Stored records
%%

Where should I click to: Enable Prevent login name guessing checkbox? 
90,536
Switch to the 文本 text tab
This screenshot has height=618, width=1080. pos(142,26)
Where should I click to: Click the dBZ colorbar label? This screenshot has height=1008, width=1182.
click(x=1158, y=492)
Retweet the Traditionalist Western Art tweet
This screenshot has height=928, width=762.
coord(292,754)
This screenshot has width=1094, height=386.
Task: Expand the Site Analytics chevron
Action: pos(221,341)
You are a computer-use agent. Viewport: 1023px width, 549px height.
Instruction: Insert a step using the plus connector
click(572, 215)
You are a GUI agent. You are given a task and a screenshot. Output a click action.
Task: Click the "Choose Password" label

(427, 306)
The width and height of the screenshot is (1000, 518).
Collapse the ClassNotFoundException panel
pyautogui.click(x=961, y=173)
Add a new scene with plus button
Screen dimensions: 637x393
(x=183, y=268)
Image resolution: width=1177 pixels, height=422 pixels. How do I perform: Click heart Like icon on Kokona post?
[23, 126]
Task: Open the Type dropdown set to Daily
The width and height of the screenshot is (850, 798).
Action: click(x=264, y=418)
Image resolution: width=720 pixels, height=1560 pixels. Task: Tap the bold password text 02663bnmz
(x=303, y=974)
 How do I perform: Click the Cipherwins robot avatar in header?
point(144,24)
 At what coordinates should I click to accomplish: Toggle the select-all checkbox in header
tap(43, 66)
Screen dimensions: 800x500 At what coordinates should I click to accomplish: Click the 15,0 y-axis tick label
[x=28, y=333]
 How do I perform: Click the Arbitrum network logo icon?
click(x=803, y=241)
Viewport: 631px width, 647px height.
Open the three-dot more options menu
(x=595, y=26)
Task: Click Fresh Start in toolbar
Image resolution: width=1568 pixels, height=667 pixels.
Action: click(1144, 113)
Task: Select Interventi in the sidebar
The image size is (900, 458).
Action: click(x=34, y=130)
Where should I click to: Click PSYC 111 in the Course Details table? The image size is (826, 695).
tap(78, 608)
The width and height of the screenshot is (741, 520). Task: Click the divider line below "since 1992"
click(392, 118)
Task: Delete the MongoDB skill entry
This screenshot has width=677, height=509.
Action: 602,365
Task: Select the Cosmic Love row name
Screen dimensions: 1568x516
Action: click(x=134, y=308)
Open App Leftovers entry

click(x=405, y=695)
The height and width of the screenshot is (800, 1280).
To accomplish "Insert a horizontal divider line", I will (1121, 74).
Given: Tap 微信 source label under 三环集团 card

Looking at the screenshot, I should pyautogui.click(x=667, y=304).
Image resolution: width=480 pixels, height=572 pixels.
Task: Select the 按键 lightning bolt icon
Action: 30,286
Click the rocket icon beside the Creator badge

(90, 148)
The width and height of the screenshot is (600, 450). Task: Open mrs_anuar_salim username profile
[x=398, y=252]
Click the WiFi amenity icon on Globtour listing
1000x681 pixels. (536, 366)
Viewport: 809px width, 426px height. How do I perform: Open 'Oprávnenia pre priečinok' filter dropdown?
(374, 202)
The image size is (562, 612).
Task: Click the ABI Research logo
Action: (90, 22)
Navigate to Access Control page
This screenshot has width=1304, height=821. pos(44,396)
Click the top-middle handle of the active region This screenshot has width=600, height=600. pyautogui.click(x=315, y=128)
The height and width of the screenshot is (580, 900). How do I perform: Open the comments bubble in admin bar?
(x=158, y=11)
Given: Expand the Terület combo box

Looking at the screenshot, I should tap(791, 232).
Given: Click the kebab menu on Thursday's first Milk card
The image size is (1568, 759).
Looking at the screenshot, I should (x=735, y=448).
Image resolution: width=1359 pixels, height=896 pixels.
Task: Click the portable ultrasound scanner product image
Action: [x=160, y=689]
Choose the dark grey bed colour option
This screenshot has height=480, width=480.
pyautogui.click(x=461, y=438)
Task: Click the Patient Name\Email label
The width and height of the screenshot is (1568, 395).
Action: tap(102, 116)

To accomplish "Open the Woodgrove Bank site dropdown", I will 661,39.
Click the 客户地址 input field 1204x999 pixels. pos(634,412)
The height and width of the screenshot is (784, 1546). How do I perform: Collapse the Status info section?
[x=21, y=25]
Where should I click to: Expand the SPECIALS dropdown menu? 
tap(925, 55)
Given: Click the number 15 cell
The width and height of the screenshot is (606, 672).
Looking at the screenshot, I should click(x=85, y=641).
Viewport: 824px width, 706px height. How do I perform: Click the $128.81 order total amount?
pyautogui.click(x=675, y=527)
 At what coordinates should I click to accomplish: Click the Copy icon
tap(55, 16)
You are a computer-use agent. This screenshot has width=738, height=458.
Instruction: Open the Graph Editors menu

%%

■ **Work request**: Your answer should consist of copies of the lines above that include the string "agent".

■ **Completed task**:
You are a computer-use agent. Viewport: 1023px width, 549px height.
You are a GUI agent. You are given a task and a screenshot. Output a click action.
You are a computer-use agent. This screenshot has width=738, height=458.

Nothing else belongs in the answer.